Pour les équipes techniques, la stratégie est claire : concevoir des architectures portables, multimodèles, et multi-agents. Veiller à la gouvernance (qui questionne, quels données, ce qui est retourné, comment auditer) et mesurer dès le départ le temps de traitement (TTFT), le p95/p99 et le coût par interaction. Le vendor lock-in persiste, mais peut être mieux négocié avec deux ou trois fournisseurs.
Les enjeux pour 2026
- Énergie et permis : Les fournisseurs seront-ils capables de déployer gigawatts selon le calendrier prévu ?
- Réseaux et latence : Jusqu’où pourront aller les réseaux internes pour des clusters multibillions de tokens/sec sans goulots d’étranglement ?
- Régulations : La FTC et la Commission Européenne scrutent déjà l’oligopole IA + cloud ; des remèdes et des conditions pourraient émerger.
- Économie des agents : si l’IA agentielle tient ses promesses, on verra une réécriture des chaînes de valeur. Sinon, ce sera simplement une couche supplémentaire d’assistants plus coûteux.
Questions fréquentes
Microsoft reste-t-il le principal fournisseur d’OpenAI ?

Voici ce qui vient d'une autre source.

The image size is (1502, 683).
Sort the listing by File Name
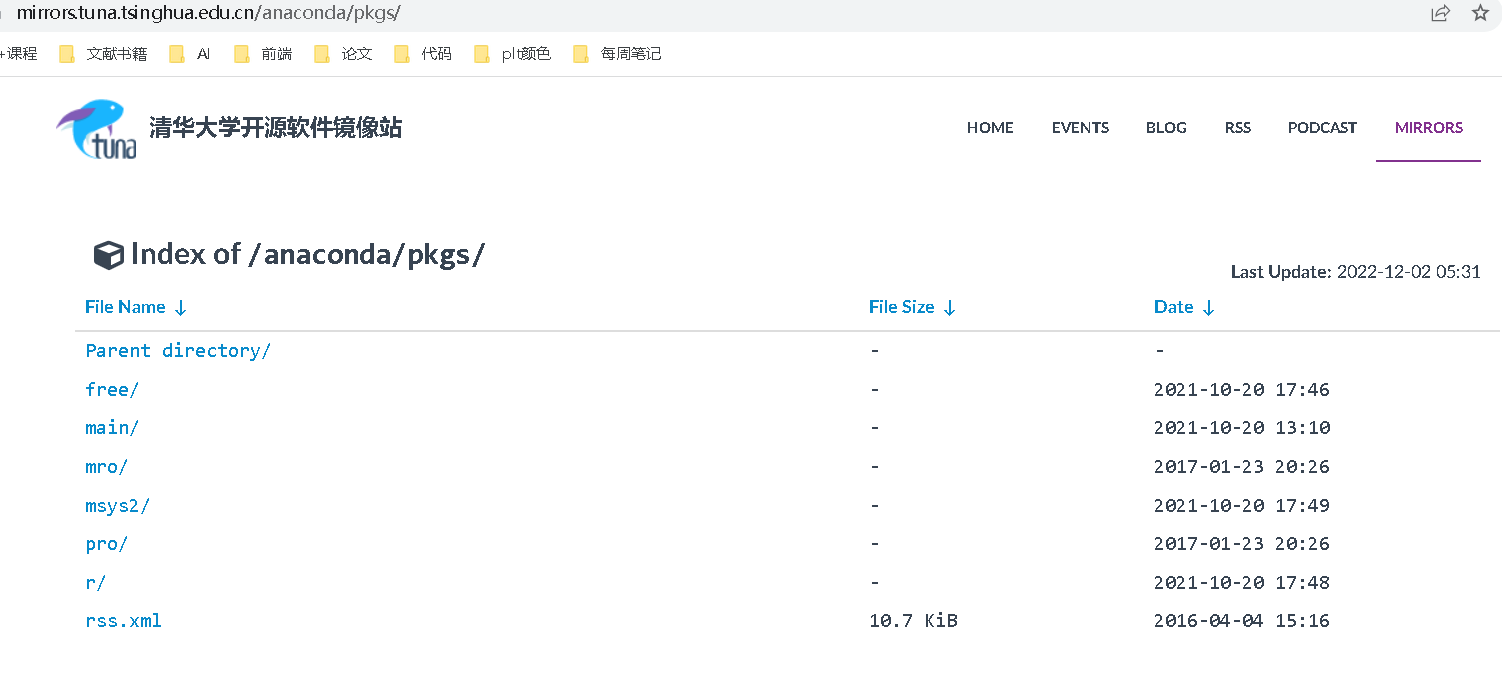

Oui. Microsoft demeure un partenaire clé : il détient environ 27 % après recapitalisation, et OpenAI a étendu son engagement sur Azure à près de 250 milliards de dollars. Toutefois, OpenAI n’est plus totalement dépendant d’Azure : elle peut confier de nouvelles charges à AWS, Google Cloud ou Oracle.
Que comprend le contrat de 38 milliards avec AWS que n’offrirait pas Azure ?
Une mise à disposition immédiate de grands clusters GPU (GB200/GB300) via UltraServers, des réseaux internes à faible latence, et une capacité d’escalade CPU à très grande échelle pour les agents. Surtout, il ajoute de la diversification : plus de capacité, de géographies et des prix négociés.
OpenAI utilise-t-il aussi Google Cloud ?
Oui. En juin 2025, OpenAI a intégré Google Cloud pour accroître sa capacité, rapporte Reuters. Sans chiffres publiés, mais cela s’inscrit dans la stratégie multicloud.
Que savoir sur Oracle ? Vérités ou rumeurs ?
OpenAI collabore avec Oracle depuis 2024 via le schéma Azure sur OCI (plus de capacité Azure sur Oracle Cloud Infrastructure). En septembre 2025, le WSJ évoquait un accord de 300 milliards de dollars sur cinq ans, à partir de 2027, incluant 4,5 GW de datacenters. Oracle n’a pas confirmé officiellement ; si c’est le cas, ce serait l’un des plus grands contrats de cloud de l’histoire.